**Passage shown**.
▽
KUALA LUMPUR, MALAYSIA -
Media OutReach Newswire
- 30 April 2025 - Gold has kept on rising almost uninterruptedly for
most of 2025, recording a series of new all-time highs. Since October
2022, the metal's price has almost doubled, having risen by more than
25% in 2025 alone, hitting a fresh all-time high of $3,500 per ounce on
April 22. A $4,000 price level, once dismissed as fantasy, is now openly
being discussed on trading floors across the globe. Octa Broker
examines the forces behind gold's remarkable rally — and what might come
next.
Geopolitical Tensions as the Main Catalyst
The global environment in 2025 is anything but peaceful. The wars in the
Middle East and Eastern Europe remain, and their long-term resolution
still seems to be out of reach. The U.S.–China relations have taken a
sharp downward turn. The latest installment of hostilities is being
acted out in tariffs: the Trump administration has resumed a trade war
footing, with China retaliating by raising tariffs on U.S. goods
to 125% from 84%. Recently, the USA admitted that the tariffs for China could be increased
up to 245%.
This intensifying global uncertainty has propelled investors toward
safe-haven assets, and none are more tried-and-tested than gold. As
global trade frays and economic growth outlooks dim, gold's role as a
hedge becomes more pronounced.
Monetary Policy Expectations and Rate Cut Bets
Historically, gold tends to perform better when the interest rates are
low. The current U.S. monetary policy outlook suggests a favourable
environment for the precious metal. In response to weakening economic
signals, the Federal Reserve (Fed) is widely expected to cut interest
rates
at least twice in 2025.
The latest Labour Department data revealed a surprise drop in U.S.
consumer prices in March, bolstering expectations of a looser policy
stance by mid-year. Market participants now factor in a roughly 30%
chance of a full percentage point cut by December.
However, with inflation potentially resurging due to tariffs, the Fed
could be forced to reverse course. Such a move might derail gold's
momentum. Still, for now, lower rates make non-yielding assets like gold
more attractive, creating the potential for further price gains.
Weak Dollar Boosts Gold's Appeal
The U.S. dollar index recently recorded its
sharpest decline since 2022, hitting new yearly lows. As Kar Yong Ang, a financial market analyst at Octa Broker, explains:
‘A weaker greenback typically supports gold by making it more
affordable for holders of other currencies. This trend, together with
the increasing uncertainty, has encouraged strong demand, further
fuelling the rally'. Indeed, the increasing demand has been evident
since the beginning of the year. In the middle of April, gold fund net
inflows hit a record $80 billion year-to-date, according to BofA Global
Research.
Central Bank Buying and De-Dollarisation
Another bullish factor for gold is the rise in structural physical
demand — especially, when it comes to global central banks that increase
their gold reserves at an aggressive pace. People's Bank of China
raised
its gold holdings to a record level in Q1 2025, underscoring the
metal's strategic importance. This structural demand aligns with the
broader BRICS-led push for de-dollarisation. Diversifying away from U.S.
Treasuries and the dollar, several countries are turning to gold as a
reliable store of value — bolstering long-term demand fundamentals.
△
**Dataset content**.
▽
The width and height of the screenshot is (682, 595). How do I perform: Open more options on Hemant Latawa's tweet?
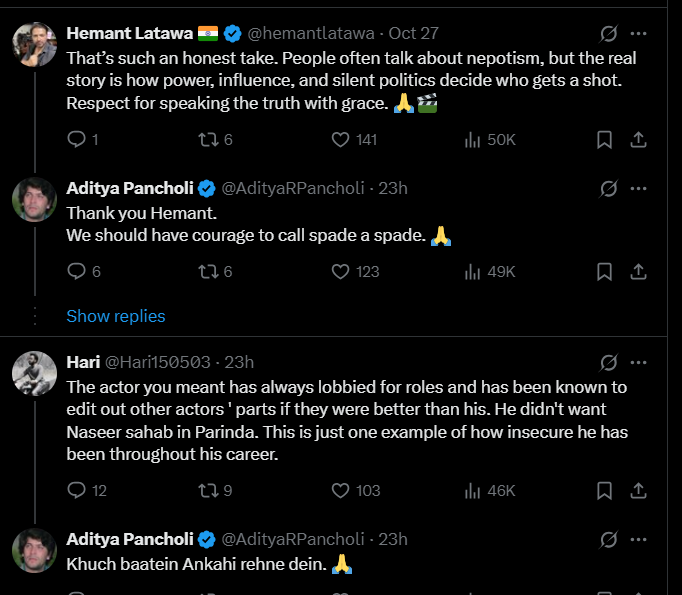[x=638, y=34]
△
**Given request**.
Retype the gold price article word for word, from "consumer prices in" to "cut by December.".

**Worked solution**.
consumer prices in March, bolstering expectations of a looser policy
stance by mid-year. Market participants now factor in a roughly 30%
chance of a full percentage point cut by December.